[Your task]
Go through the material below and return each line with the string "will" in it.

[Input for this task]
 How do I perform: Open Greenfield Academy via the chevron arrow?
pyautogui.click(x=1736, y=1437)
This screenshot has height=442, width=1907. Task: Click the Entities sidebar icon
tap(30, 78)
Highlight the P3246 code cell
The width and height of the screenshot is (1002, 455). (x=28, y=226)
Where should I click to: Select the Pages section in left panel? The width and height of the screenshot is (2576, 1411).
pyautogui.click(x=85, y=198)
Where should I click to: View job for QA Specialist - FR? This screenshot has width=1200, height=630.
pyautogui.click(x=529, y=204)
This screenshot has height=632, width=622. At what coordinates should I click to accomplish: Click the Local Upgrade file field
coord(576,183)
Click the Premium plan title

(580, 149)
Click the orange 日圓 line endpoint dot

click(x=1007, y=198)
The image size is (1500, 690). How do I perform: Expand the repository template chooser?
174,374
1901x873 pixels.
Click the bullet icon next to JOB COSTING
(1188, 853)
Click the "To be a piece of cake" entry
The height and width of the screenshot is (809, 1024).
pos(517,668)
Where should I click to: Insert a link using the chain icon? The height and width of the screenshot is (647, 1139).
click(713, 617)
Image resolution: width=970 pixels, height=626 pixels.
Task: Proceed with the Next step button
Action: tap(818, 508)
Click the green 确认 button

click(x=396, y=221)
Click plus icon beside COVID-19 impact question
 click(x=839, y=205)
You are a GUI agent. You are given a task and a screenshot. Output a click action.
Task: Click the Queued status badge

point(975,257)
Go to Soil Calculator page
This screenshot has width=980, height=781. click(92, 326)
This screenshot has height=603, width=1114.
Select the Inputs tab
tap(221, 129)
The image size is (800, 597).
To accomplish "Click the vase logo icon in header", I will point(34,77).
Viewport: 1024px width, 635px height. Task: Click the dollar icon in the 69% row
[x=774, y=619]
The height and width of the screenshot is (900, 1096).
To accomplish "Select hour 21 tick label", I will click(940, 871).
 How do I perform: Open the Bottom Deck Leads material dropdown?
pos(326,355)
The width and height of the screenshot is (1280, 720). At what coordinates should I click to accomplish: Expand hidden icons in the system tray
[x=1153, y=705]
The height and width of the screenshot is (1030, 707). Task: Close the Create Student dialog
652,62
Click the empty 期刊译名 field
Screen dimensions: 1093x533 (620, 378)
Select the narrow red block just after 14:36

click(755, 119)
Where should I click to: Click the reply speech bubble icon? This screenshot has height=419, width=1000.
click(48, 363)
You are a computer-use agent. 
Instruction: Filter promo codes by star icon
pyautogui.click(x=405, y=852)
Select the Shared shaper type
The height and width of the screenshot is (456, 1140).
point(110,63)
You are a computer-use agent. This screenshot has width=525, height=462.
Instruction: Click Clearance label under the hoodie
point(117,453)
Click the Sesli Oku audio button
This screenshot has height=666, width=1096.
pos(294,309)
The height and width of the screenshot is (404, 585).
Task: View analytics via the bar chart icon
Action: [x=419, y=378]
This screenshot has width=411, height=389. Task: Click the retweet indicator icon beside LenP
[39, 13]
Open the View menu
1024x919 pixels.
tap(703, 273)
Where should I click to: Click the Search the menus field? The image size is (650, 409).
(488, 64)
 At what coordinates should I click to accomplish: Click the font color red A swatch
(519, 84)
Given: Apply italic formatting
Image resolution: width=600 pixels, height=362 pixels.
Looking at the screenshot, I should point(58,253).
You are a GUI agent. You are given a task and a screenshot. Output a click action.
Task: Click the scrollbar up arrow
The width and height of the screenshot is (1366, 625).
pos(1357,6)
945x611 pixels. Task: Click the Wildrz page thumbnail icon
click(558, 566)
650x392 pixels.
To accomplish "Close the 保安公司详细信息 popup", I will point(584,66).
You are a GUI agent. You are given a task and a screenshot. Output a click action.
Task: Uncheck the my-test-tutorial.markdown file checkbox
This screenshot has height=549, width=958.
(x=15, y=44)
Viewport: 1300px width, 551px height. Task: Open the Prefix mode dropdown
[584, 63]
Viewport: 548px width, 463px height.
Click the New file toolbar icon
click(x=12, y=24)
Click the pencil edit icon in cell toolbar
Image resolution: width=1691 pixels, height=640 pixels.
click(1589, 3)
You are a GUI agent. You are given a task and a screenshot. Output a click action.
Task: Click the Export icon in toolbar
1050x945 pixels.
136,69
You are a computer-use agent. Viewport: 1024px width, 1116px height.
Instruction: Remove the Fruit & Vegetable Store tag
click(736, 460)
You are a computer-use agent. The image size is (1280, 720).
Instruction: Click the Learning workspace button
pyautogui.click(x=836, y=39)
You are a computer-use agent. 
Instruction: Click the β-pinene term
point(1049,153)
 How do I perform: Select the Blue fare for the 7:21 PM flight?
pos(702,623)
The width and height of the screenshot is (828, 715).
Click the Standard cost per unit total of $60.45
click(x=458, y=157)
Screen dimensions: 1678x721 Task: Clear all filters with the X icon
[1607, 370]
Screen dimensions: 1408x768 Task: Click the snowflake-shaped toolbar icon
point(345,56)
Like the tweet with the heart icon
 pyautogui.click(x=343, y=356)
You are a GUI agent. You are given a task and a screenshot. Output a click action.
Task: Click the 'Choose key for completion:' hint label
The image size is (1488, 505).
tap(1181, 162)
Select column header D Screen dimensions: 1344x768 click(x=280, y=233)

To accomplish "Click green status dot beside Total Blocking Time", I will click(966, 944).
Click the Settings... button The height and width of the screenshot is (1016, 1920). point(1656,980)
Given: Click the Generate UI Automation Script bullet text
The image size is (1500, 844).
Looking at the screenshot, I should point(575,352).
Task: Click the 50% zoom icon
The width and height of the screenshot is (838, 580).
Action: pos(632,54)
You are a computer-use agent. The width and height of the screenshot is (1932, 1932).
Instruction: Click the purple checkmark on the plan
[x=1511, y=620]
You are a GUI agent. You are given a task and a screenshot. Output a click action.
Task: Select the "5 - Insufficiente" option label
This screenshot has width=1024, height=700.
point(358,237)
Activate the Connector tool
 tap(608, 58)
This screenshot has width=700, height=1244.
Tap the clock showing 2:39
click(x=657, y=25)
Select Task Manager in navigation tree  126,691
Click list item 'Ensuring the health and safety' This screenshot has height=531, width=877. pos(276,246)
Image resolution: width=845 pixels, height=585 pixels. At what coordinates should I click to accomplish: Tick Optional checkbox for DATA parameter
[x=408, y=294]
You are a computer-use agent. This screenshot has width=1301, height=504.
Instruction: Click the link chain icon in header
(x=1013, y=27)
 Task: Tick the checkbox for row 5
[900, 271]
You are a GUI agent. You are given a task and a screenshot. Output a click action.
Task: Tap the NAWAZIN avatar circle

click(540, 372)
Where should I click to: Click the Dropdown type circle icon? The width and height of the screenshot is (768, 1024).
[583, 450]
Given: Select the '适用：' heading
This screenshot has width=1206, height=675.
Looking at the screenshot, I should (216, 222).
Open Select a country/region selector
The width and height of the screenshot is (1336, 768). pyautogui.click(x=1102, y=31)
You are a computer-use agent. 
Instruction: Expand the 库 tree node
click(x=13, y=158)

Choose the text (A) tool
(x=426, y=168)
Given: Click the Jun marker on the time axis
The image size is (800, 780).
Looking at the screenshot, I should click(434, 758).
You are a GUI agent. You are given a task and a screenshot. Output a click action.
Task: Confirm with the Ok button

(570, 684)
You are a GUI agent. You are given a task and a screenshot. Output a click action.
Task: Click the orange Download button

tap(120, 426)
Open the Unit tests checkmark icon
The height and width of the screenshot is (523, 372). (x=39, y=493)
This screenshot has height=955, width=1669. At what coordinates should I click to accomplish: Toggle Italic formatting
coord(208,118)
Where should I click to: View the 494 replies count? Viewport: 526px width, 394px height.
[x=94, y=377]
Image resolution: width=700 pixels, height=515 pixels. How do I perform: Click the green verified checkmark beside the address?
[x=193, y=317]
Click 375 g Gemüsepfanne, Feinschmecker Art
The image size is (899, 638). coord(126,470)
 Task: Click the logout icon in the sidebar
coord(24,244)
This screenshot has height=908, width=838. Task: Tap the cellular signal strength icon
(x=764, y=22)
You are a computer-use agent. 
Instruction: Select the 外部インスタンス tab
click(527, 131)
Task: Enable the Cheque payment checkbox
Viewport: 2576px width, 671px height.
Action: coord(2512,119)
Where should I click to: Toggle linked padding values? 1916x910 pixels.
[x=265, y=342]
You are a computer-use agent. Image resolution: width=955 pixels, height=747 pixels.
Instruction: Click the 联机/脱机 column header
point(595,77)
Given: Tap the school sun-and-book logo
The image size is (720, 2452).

[Exercise response]
To accomplish "Click the vase logo icon in header", I will point(34,77).
To accomplish "Select hour 21 tick label", I will click(940, 871).
To accomplish "Close the 保安公司详细信息 popup", I will point(584,66).
To accomplish "Click green status dot beside Total Blocking Time", I will click(966, 944).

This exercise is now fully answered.